= EXERCISE BRIEF =
Copy out all lines of the records in which the word "Given" appears.

= DATA UNDER STUDY =
+++++
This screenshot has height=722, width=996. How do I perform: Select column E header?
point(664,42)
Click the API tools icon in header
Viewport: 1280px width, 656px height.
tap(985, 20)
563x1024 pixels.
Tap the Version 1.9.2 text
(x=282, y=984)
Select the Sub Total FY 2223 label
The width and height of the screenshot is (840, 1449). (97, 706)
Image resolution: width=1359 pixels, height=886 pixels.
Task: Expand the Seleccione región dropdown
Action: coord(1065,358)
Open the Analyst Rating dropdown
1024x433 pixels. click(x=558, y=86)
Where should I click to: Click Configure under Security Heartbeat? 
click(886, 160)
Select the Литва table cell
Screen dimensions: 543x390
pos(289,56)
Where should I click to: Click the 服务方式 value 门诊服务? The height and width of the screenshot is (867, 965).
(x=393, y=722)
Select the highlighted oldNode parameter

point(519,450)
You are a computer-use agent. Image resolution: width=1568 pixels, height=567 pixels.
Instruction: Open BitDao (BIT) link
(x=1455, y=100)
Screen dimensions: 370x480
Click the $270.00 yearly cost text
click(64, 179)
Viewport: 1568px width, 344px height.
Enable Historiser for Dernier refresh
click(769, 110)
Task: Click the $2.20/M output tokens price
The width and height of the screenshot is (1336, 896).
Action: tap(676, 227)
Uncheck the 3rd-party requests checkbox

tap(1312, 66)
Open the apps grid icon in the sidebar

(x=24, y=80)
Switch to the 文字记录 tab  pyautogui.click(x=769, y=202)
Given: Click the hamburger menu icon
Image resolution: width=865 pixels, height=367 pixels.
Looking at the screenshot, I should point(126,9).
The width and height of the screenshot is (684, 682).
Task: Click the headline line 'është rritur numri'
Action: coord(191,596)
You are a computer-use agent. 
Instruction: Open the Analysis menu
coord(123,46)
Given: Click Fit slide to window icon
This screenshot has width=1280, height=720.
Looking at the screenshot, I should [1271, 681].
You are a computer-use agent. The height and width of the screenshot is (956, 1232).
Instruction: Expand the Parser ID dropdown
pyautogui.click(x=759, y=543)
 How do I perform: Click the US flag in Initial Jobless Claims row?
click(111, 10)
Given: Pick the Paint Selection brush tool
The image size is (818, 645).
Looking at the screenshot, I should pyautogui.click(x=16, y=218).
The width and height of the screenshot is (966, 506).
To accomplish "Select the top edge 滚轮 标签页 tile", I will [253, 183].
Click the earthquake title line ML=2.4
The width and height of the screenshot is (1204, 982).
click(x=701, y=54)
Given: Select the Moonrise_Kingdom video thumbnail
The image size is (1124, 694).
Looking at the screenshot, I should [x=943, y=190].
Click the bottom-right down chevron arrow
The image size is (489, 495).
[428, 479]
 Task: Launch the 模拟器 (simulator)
+++++
= RESPONSE =
Given: Click the hamburger menu icon
Given: Click Fit slide to window icon
Given: Pick the Paint Selection brush tool
Given: Select the Moonrise_Kingdom video thumbnail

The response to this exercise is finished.